╭─ Information given
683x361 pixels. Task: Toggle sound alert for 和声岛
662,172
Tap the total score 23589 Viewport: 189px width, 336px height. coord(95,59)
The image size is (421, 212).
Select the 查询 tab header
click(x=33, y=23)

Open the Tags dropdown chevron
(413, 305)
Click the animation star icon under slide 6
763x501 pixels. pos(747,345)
╰─
╭─ Information given
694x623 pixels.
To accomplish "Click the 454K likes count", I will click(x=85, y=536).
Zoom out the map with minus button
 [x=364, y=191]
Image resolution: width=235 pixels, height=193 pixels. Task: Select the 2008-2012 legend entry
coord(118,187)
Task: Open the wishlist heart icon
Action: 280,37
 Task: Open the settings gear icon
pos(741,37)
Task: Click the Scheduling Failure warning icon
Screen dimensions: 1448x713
╰─
What you will do:
Using the entries above, give again exactly the lines from the line holding "694x623 pixels." through the line holding "Screen dimensions: 1448x713". Include both end lines and nothing else.

Worked solution:
694x623 pixels.
To accomplish "Click the 454K likes count", I will click(x=85, y=536).
Zoom out the map with minus button
 [x=364, y=191]
Image resolution: width=235 pixels, height=193 pixels. Task: Select the 2008-2012 legend entry
coord(118,187)
Task: Open the wishlist heart icon
Action: 280,37
 Task: Open the settings gear icon
pos(741,37)
Task: Click the Scheduling Failure warning icon
Screen dimensions: 1448x713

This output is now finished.